What to do: In the passage about the Unidos da Tijuca rehearsal, rewrite the part that begins at "The third-surdos (terceiras)" and ends after "in years now.", replacing "bass drums" with "low drums".

Passage for review:

What else can you say but "yes" and "yes"?

So off I went to Unidos da Tijuca. This is an escola rehearsal, which of course means, it STARTS at midnight and goes till four in the morning. This is completely normal for the weekend rehearsals of hte major samba parade groups. And the whole community shows up: eighty-year-old women, tiny little kids, the hot sexy passista dancers, and everybody in between - everybody's there, from midnight to four in the morning.

So once again there I was camped out at the foot of Tijuca's bateria stand (the elevated bandstand), watching Casa Grande ("Big House", the tall white-haired director of the Tijuca bateria) call in the band with that thunderous breathtaking entry. Once again squeezing my way through crowds of chattering Brazilians to buy an Antarctica beer or two, a few waters, a mysterious little pastry full of mysterious something, maybe a caipirinha. It was a full-on rehearsal, complete with passista dance show, a quite long practice sessions for the baianas. (The baianas are older women who dance in hoop skirts. In one of Rio's more peculiar parade requirements, every parading group in the competition is REQUIRED to have a large section of women over the age of 40 who are all wearing hoop skirts. The ingenious thing about this old rule is it makes women-over-the-age-of-40 a valued group of parade members.)  They also have 2 pairs of flag-bearers practicing their mesmerizing spinning dance (this is another parade requirement, with its own set of peculiar rules). But, as always, I ended up drifting over to the bateria. It's the first time I've been able to be with a real Rio bateria in years and I'm blown away by the crispness of Tijuca's tamborims, the incredible clean, locked swing of the snares, the strength and power of the third-surdos.

The third-surdos (terceiras) kept catching my eye. Terceira is the smallest of the bass drums and the one that does the most complicated patterns. It typically does a lot of fill and syncopations and it's a tremendously exciting part to play. There's also usually competition to play terceira; you have to be very solid technically and pretty strong too, and there's constant jockeying for who gets to play it. It actually used to be my specialty - I was surdo section leader ages ago back in Seattle, and have played surdo in several groups here in Rio in my 2006-2008 time when I was mostly living here. But I haven't played it in years now.

Data provided:
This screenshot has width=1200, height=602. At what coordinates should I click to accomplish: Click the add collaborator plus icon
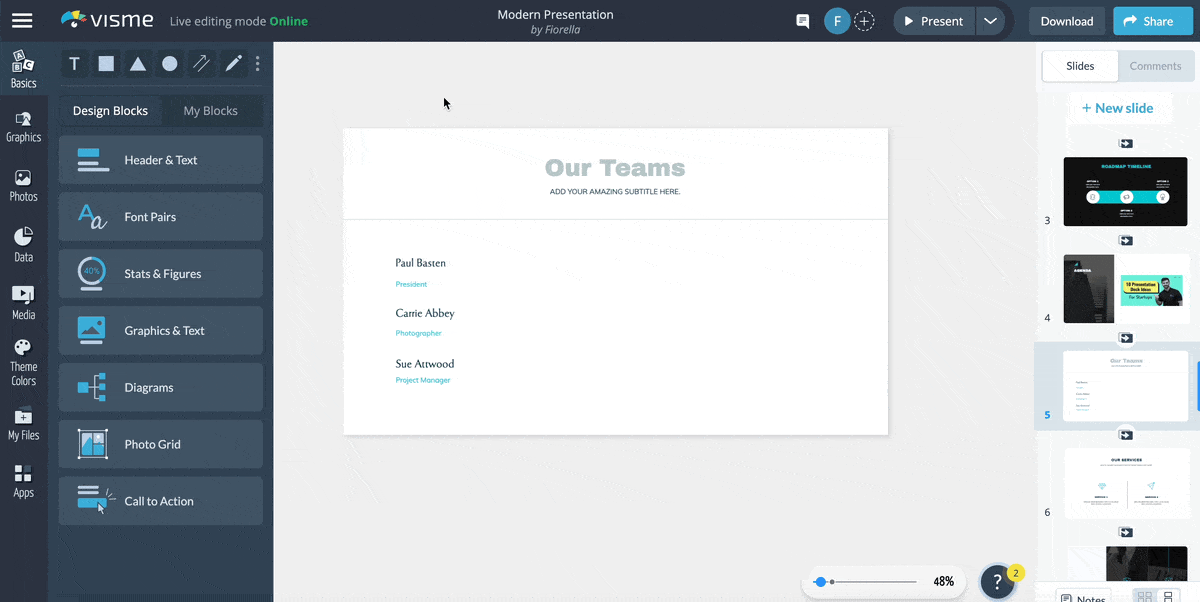[864, 21]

Reply to the exercise:
The third-surdos (terceiras) kept catching my eye. Terceira is the smallest of the low drums and the one that does the most complicated patterns. It typically does a lot of fill and syncopations and it's a tremendously exciting part to play. There's also usually competition to play terceira; you have to be very solid technically and pretty strong too, and there's constant jockeying for who gets to play it. It actually used to be my specialty - I was surdo section leader ages ago back in Seattle, and have played surdo in several groups here in Rio in my 2006-2008 time when I was mostly living here. But I haven't played it in years now.